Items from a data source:
- Opening Delimiter -

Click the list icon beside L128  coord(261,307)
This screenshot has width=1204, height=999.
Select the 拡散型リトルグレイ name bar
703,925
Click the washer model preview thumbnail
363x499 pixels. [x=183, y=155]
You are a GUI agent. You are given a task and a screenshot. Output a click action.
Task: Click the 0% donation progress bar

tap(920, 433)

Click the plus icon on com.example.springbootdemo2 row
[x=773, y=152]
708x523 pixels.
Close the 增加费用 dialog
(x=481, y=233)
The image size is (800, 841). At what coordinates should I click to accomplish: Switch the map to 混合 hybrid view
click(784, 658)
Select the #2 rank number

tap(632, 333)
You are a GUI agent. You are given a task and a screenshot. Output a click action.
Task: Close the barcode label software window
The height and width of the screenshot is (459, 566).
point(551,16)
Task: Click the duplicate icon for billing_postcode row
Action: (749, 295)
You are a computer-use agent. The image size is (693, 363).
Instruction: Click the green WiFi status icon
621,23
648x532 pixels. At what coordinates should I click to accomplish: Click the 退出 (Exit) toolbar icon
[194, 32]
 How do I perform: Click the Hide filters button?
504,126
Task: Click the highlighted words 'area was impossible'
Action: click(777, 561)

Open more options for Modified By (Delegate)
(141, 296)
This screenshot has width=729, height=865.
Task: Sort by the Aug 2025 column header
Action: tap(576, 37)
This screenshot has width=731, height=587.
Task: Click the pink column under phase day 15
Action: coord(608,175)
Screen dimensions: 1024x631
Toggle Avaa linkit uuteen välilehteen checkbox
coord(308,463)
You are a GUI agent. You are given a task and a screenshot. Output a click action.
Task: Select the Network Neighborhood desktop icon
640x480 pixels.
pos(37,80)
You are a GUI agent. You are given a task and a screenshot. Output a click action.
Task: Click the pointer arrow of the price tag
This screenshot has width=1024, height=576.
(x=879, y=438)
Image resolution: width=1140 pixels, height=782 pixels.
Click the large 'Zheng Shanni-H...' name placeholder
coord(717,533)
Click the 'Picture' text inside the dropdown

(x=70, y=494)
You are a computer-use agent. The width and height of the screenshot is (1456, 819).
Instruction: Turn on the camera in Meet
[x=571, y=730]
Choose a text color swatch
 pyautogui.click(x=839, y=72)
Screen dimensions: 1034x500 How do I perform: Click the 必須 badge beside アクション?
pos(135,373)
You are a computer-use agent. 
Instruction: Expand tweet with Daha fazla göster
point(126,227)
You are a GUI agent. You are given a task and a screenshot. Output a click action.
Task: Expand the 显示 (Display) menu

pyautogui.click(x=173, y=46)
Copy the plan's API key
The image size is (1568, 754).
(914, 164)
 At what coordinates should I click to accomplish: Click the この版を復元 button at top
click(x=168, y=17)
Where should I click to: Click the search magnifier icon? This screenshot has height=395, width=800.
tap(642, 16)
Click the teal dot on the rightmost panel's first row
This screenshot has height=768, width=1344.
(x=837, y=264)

- Closing Delimiter -

Goal of the exercise:
Retype all of the records so that every line matches the original exactly.

Solved exercise:
Click the list icon beside L128  coord(261,307)
This screenshot has width=1204, height=999.
Select the 拡散型リトルグレイ name bar
703,925
Click the washer model preview thumbnail
363x499 pixels. [x=183, y=155]
You are a GUI agent. You are given a task and a screenshot. Output a click action.
Task: Click the 0% donation progress bar

tap(920, 433)

Click the plus icon on com.example.springbootdemo2 row
[x=773, y=152]
708x523 pixels.
Close the 增加费用 dialog
(x=481, y=233)
The image size is (800, 841). At what coordinates should I click to accomplish: Switch the map to 混合 hybrid view
click(784, 658)
Select the #2 rank number

tap(632, 333)
You are a GUI agent. You are given a task and a screenshot. Output a click action.
Task: Close the barcode label software window
The height and width of the screenshot is (459, 566).
point(551,16)
Task: Click the duplicate icon for billing_postcode row
Action: (749, 295)
You are a computer-use agent. The image size is (693, 363).
Instruction: Click the green WiFi status icon
621,23
648x532 pixels. At what coordinates should I click to accomplish: Click the 退出 (Exit) toolbar icon
[194, 32]
 How do I perform: Click the Hide filters button?
504,126
Task: Click the highlighted words 'area was impossible'
Action: click(777, 561)

Open more options for Modified By (Delegate)
(141, 296)
This screenshot has width=729, height=865.
Task: Sort by the Aug 2025 column header
Action: tap(576, 37)
This screenshot has width=731, height=587.
Task: Click the pink column under phase day 15
Action: coord(608,175)
Screen dimensions: 1024x631
Toggle Avaa linkit uuteen välilehteen checkbox
coord(308,463)
You are a GUI agent. You are given a task and a screenshot. Output a click action.
Task: Select the Network Neighborhood desktop icon
640x480 pixels.
pos(37,80)
You are a GUI agent. You are given a task and a screenshot. Output a click action.
Task: Click the pointer arrow of the price tag
This screenshot has width=1024, height=576.
(x=879, y=438)
Image resolution: width=1140 pixels, height=782 pixels.
Click the large 'Zheng Shanni-H...' name placeholder
coord(717,533)
Click the 'Picture' text inside the dropdown

(x=70, y=494)
You are a computer-use agent. The width and height of the screenshot is (1456, 819).
Instruction: Turn on the camera in Meet
[x=571, y=730]
Choose a text color swatch
 pyautogui.click(x=839, y=72)
Screen dimensions: 1034x500 How do I perform: Click the 必須 badge beside アクション?
pos(135,373)
You are a computer-use agent. 
Instruction: Expand tweet with Daha fazla göster
point(126,227)
You are a GUI agent. You are given a task and a screenshot. Output a click action.
Task: Expand the 显示 (Display) menu

pyautogui.click(x=173, y=46)
Copy the plan's API key
The image size is (1568, 754).
(914, 164)
 At what coordinates should I click to accomplish: Click the この版を復元 button at top
click(x=168, y=17)
Where should I click to: Click the search magnifier icon? This screenshot has height=395, width=800.
tap(642, 16)
Click the teal dot on the rightmost panel's first row
This screenshot has height=768, width=1344.
(x=837, y=264)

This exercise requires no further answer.